S2: New AI framework boosts robot task success from 54% to 79%
Training robots to ignore distractions and follow refined instructions lifts success by 25 points.
Generalization remains a central bottleneck for vision-language-action (VLA) models, which often struggle under visual distractors, appearance shifts, and semantically similar tasks. A new paper by Yueh-Hua Wu, Tatsuya Matsushima, and Kei Ota introduces S2 (See Less, Specify More), a framework that tackles this by reframing the learning problem for the executor. The key innovations are twofold: "Specify More" preserves the original high-level instruction while adding refined trajectory- and subtask-level language that disambiguates current execution mode, and "See Less" imposes an explicit visual evidence budget that trains the executor to act from task-sufficient evidence rather than unconstrained visual context—all without any region or mask annotations.
In evaluations across eight real-robot tasks on TX-G2 (an AgiBot G2-compatible variant) and HSR, S2 dramatically improved performance. Mean subtask success rose from 54.2% to 79.0% over the pi0.5 baseline, a relative gain of over 45%. The framework remains compatible with off-the-shelf VLM planners through in-context learning. The results suggest that VLA generalization improves when the executor is trained to act from informative local guidance and task-sufficient visual evidence, rather than being forced to recover both from weak supervision.

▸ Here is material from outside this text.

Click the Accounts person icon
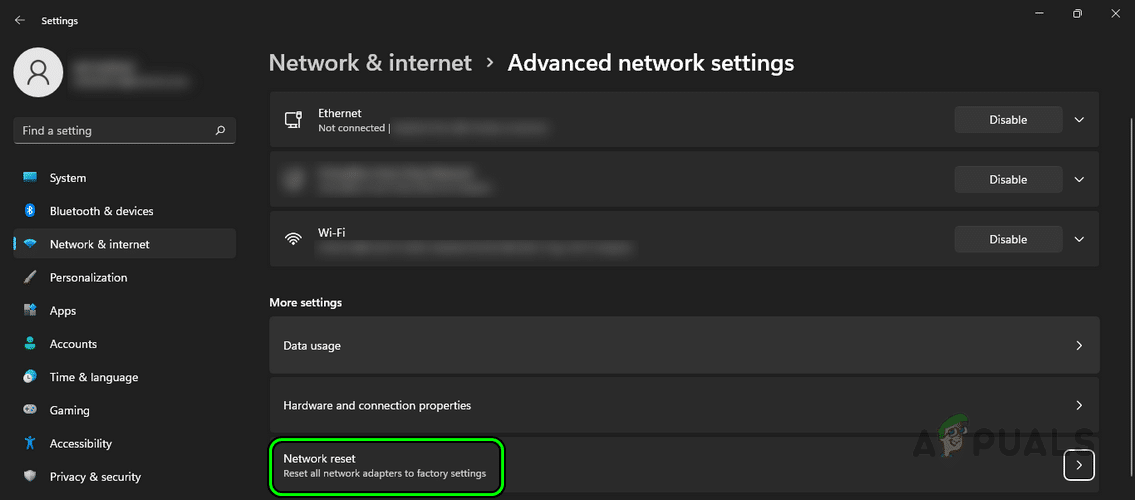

This approach could significantly enhance the robustness of robotic policies in real-world environments.
- S2 boosts VLA robot subtask success from 54.2% to 79.0% across 8 real-world tasks.
- Combines 'See Less' (visual evidence budget) and 'Specify More' (refined local language instructions) without extra annotations.
- Fully compatible with existing VLM planners via in-context learning—no model retraining required.
Why It Matters
Makes robot policies far more robust to visual clutter and ambiguous instructions, a leap toward practical autonomous systems.